Senate Banking member Menendez convicted

Bob Menendez
Senate Banking Committee member Robert Menendez, D-N.J., exits federal court in New York on Monday. Jurors convicted Menendez on all counts Tuesday, leading to speculation about whether he will resign or be expelled from the upper chamber and what the implications of his absence might mean for key administration confirmations.
Bloomberg News

WASHINGTON — A jury convicted Sen. Bob Menendez, D-N.J., on all counts in a sweeping corruption case accusing the longtime lawmaker of using his office to enrich himself and his business associates and further the political aims of foreign governments. 

Menendez is a longtime member of the Senate Banking Committee. He resigned as chair of the foreign relations panel last year, but has remained in the Senate and on the banking panel throughout his trial. He is running for reelection in November as an independent. 

He becomes the seventh senator in history to be charged and convicted with a federal crime. 

The jury also found two businessmen accused of bribing the senator, including former banker Fred Daibes, guilty.

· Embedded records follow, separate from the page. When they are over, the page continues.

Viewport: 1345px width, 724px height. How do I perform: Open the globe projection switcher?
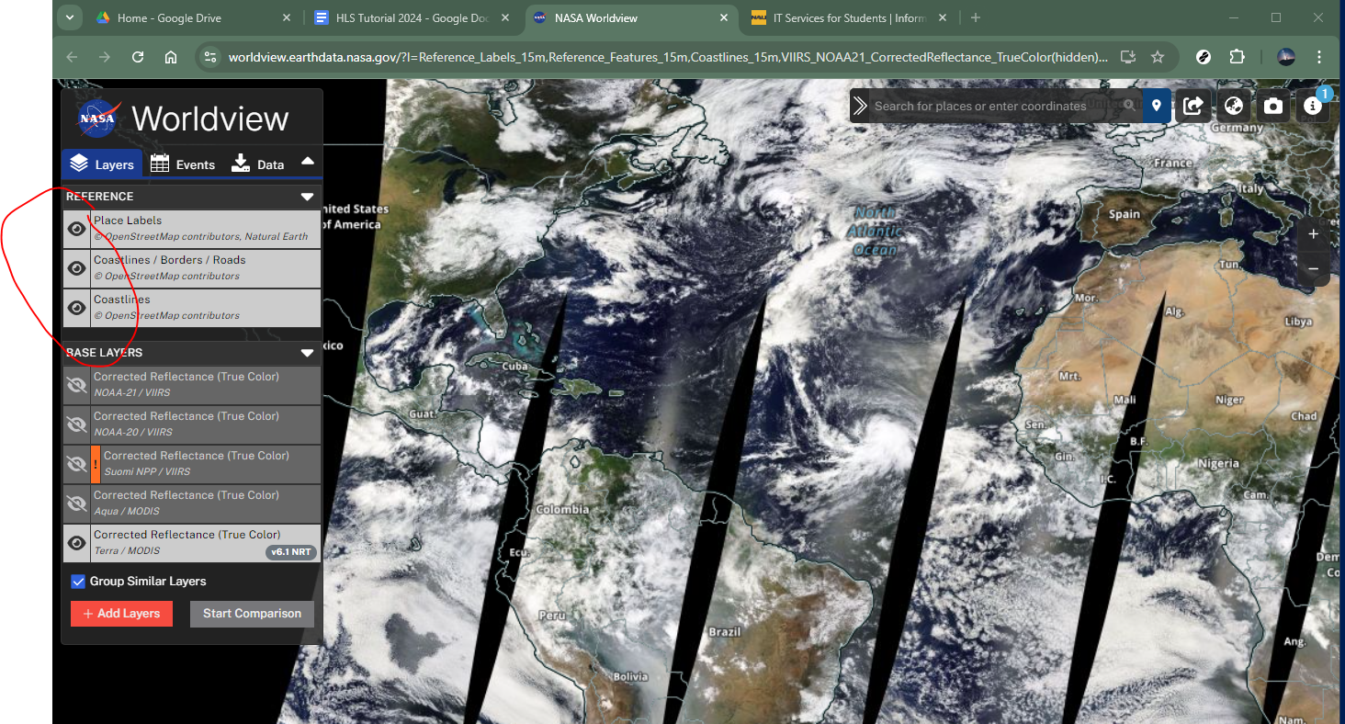point(1233,106)
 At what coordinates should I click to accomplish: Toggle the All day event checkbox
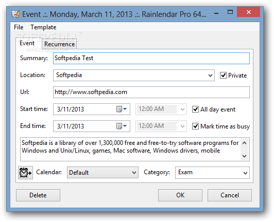[x=195, y=109]
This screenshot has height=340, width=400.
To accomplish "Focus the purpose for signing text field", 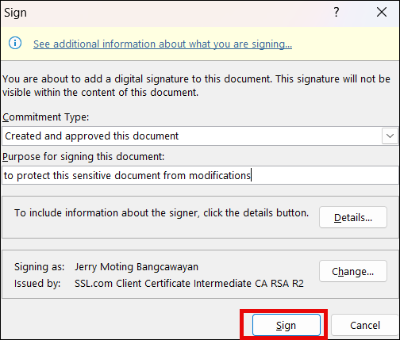I will [200, 175].
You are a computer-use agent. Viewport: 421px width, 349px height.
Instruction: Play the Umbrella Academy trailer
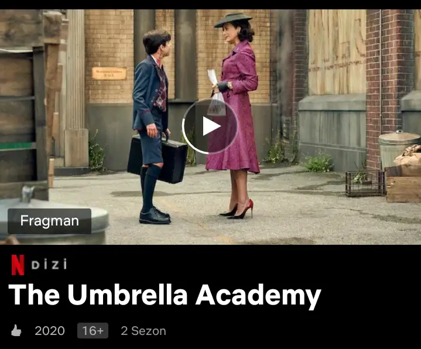click(x=210, y=126)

At the time Daibes made gifts to Menendez, according to the indictment, Daibes faced federal bank fraud charges that could have come with a decade-long prison sentence. 

Daibes founded and was formerly CEO and chairman of the $414 million-asset Mariner's Bank in Edgewater, N.J., which was bought by nearby Spencer Savings Bank in 2021 for an undisclosed cash payout.

According to court documents, Daibes used friends and relatives to secure millions of dollars in loans without the knowledge of Mariner's Bank or the Federal Deposit Insurance Corp. between 2008 and 2013. Prosecutors say associates would obtain loans from the bank and turn the funds over to Daibes, then submit falsified documents to hide the fact that Daibes was the ultimate beneficiary. In some instances, Daibes was said to have voted to approve the loans as a member of the bank's loan committee.

Should Menendez step down from the Senate, it would complicate the workings of the Senate Banking Committee, which is currently trying to push through the nomination of Christy Goldsmith Romero to lead the Federal Deposit Insurance Corp. on a tight legislative calendar. The committee and the Senate are nearly evenly split, making Menendez's absence a potential death blow to the nomination. 

Sen. Chuck Schumer, D-N.Y., and the Senate Majority leader, has called on Menendez to resign. 

"In light of this guilty verdict, Senator Menendez must now do what is right for his constituents, the Senate and our country, and resign," he said in a statement.